Historic district in Iowa, United States

Fort Dodge Downtown Historic District is a nationally recognized historic district located in Fort Dodge, Iowa, United States. It was listed on the National Register of Historic Places in 2010. Additional documentation for the district was approved by the National Park Service on January 4, 2019. At the time of its nomination it contained 177 resources, which included 100 contributing buildings, one contributing site, one contributing structure, five contributing objects, 64 non-contributing buildings, three non-contributing structures, and three non-contributing objects. The district covers the city's central business district, mainly along Central Avenue, but also along the adjoining streets as well. Commercial development in the district began with the city's original plat in 1854 and continued through the opening of the Crossroads Mall in 1964. Webster County Courthouse (1902), First National Bank Building (1908), and the Wahkonsa Hotel (1910) are all located in the district and are individually listed on the National Register.

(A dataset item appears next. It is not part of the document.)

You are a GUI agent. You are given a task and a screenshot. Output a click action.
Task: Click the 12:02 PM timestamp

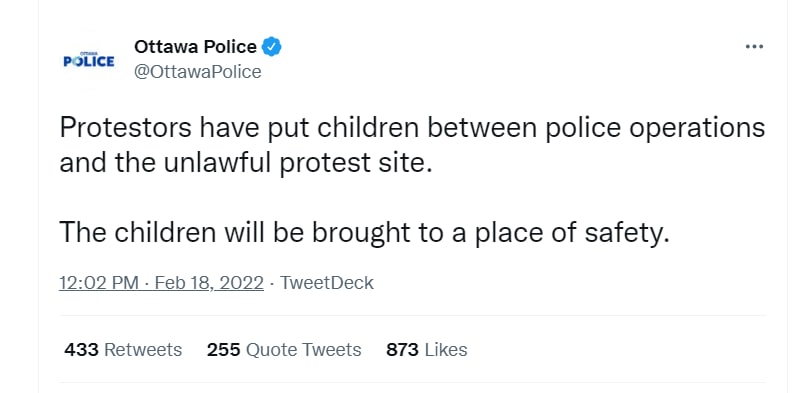pyautogui.click(x=99, y=283)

Buildings usage in the district varies widely and includes commercial, light industrial, residential, religious, governmental, social, and educational functions. There is also a wide variety of architectural styles that reflect the era in which the buildings were constructed. The oldest building in the district is the Reynolds Block (1882) which marks the transition of the business district from the wood-frame structures of its settlement period to masonry constriction. A building boom in the early 20th-century replaced many of the cities older commercial buildings. Building heights range from single story structures to eight stories. Two prominent Des Moines architectural firms, Liebbe, Nourse & Rasmussen and Proudfoot, Bird & Rawson, designed buildings in the district, as did several other architects. The contributing site is the Public Square, the contributing structure is the foundation of a building that was torn down, and the contributing objects include two memorials/drinking fountains and three neon signs.